◆ **Entries supplied**:

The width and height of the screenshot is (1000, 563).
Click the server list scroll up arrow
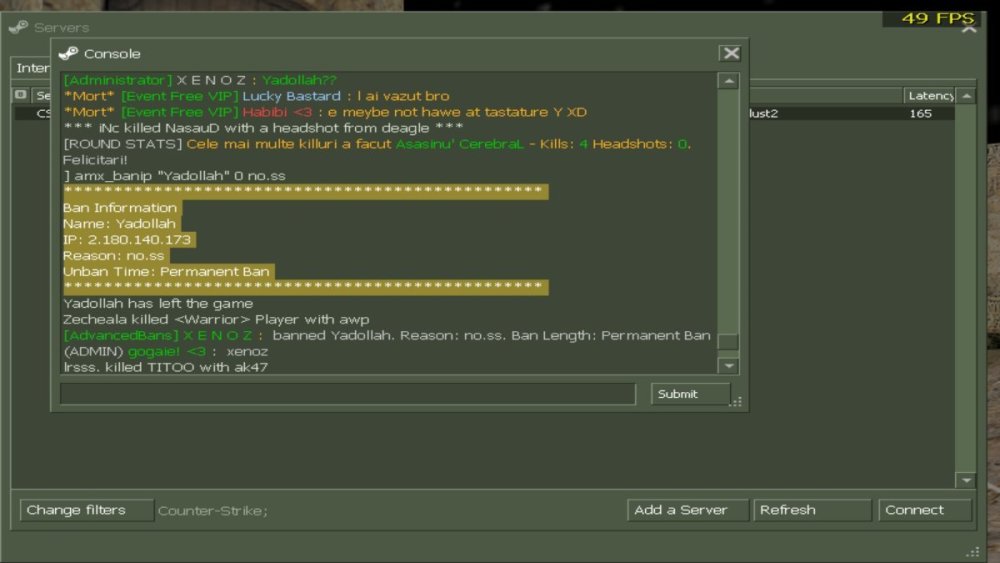[x=966, y=96]
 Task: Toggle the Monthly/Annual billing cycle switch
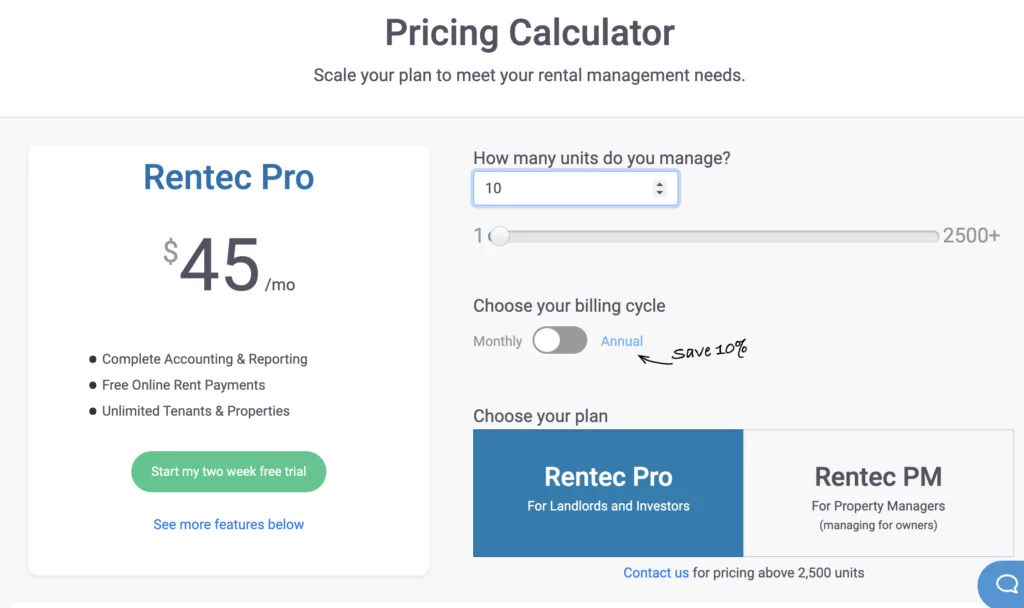[x=560, y=340]
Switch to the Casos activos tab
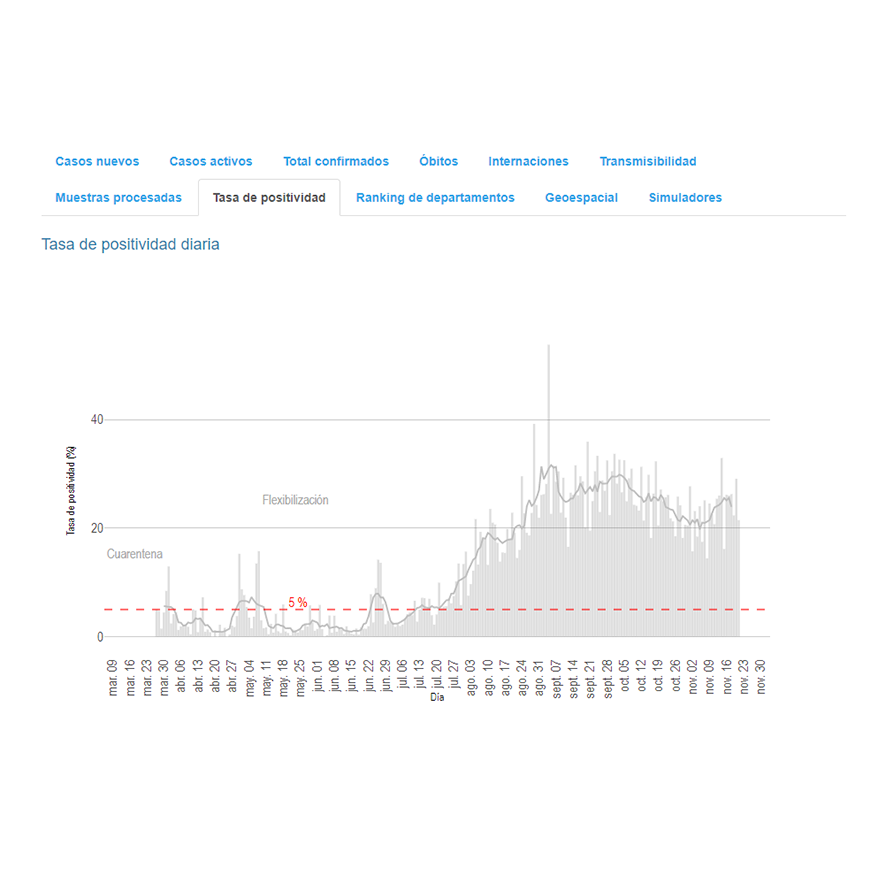This screenshot has height=870, width=870. (210, 161)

◆ **What you are asked to do**: With the pictures omitted, print precisely the lines from the one with "Task: Toggle the" to the final line of the records, both included.

◆ **Answer section**:
 Task: Toggle the Monthly/Annual billing cycle switch
[x=560, y=340]
Switch to the Casos activos tab
This screenshot has height=870, width=870. (210, 161)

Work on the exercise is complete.